◆ DOCUMENT SECTION
COLLEGE STATION, Texas — Shortly before the Christmas holiday, St. Joseph Health started seeing a significant rise in what health officials believe are cases of the omicron variant of COVID-19.
St. Joseph announced the temporary closure of its College Station infusion center just two days before Christmas.
For several months, the College Station hospital location had been offering Regeneron and Eli Lilly brand antibodies to infected patients.
“With the omicron variant, we have found that the two we have had access to at S. Joseph are ineffective," said Dr. Kia Parsi, chief medical officer for St. Joseph Health.
"The only one that is effective is a monoclonal antibody formulation that we have not had access to.”
Parsi said that the GlaxoSmithKline drug Sotrovimab is what they need, but this British medication is currently in limited supply for the United States.
The drug has to be rationed throughout the U.S.
St. Joseph is waiting on the state to confirm allocation of Sotrovimab before reopening the infusion clinic.

◆ WORK ITEM
Rewrite the part of the infusion center article that begins at the words "For several months, the" and stops after "St. Joseph Health.", changing "several months" to "many months".

◆ GIVEN ENTRIES
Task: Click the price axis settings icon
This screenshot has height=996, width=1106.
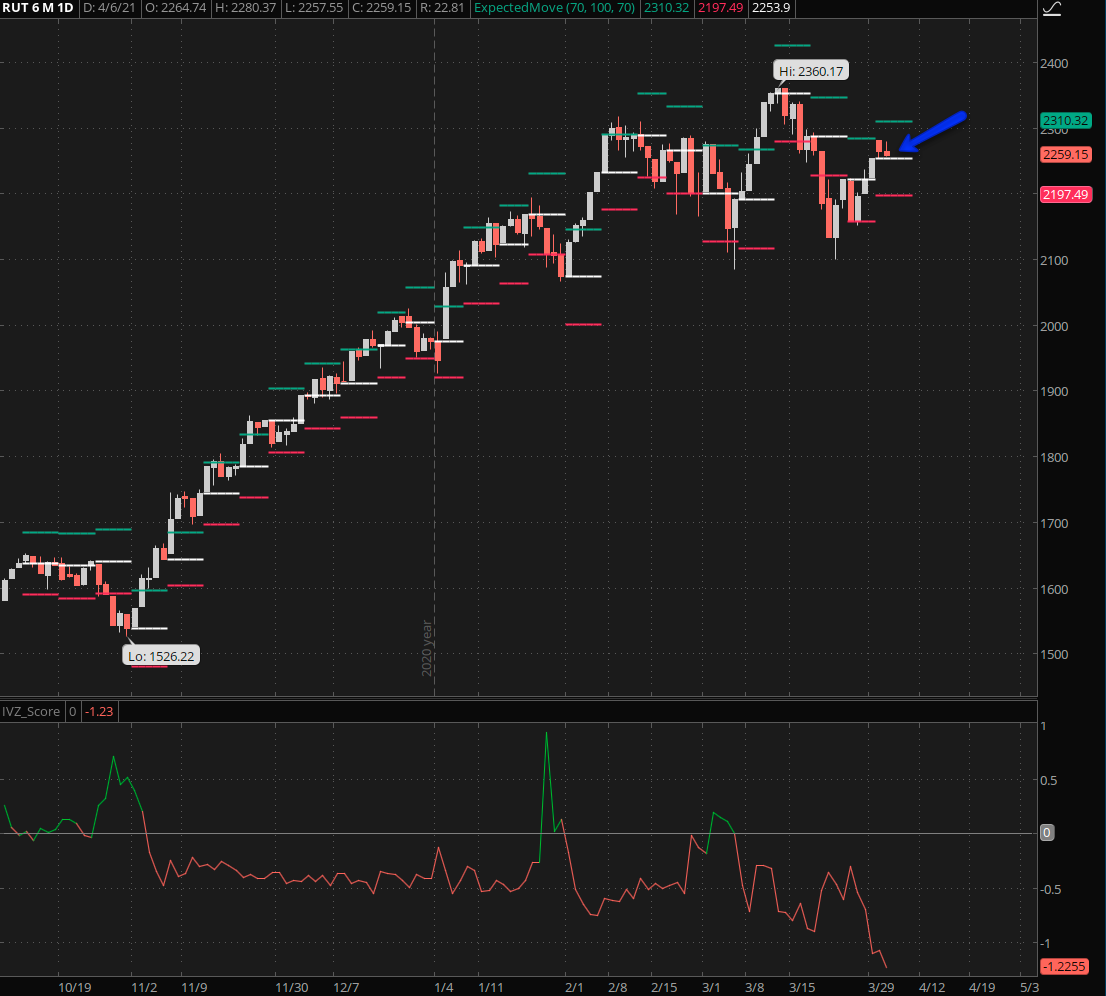Action: tap(1051, 9)
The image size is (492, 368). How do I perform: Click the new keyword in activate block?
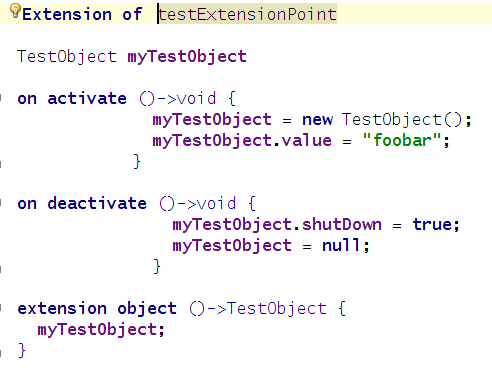(x=317, y=119)
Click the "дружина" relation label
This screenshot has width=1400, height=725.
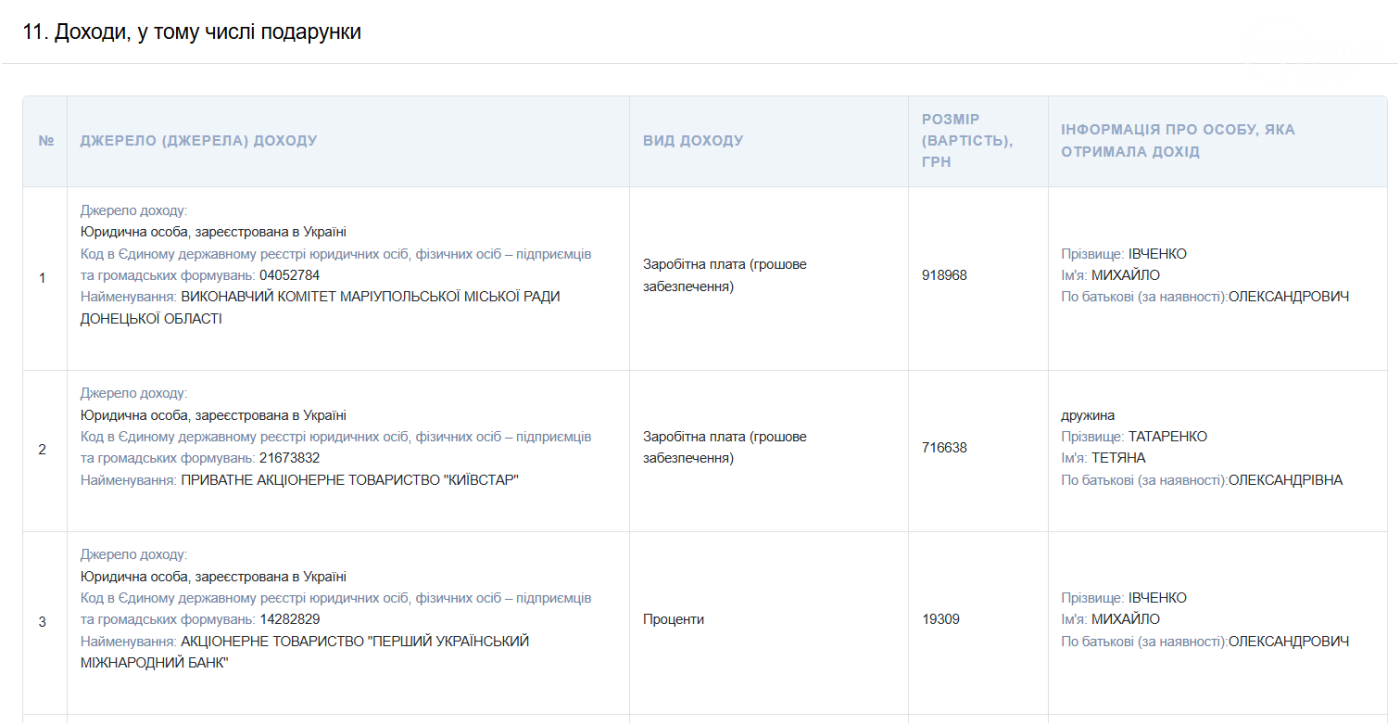click(1087, 415)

◆ RESPONSE BELOW
For many months, the College Station hospital location had been offering Regeneron and Eli Lilly brand antibodies to infected patients.
“With the omicron variant, we have found that the two we have had access to at S. Joseph are ineffective," said Dr. Kia Parsi, chief medical officer for St. Joseph Health.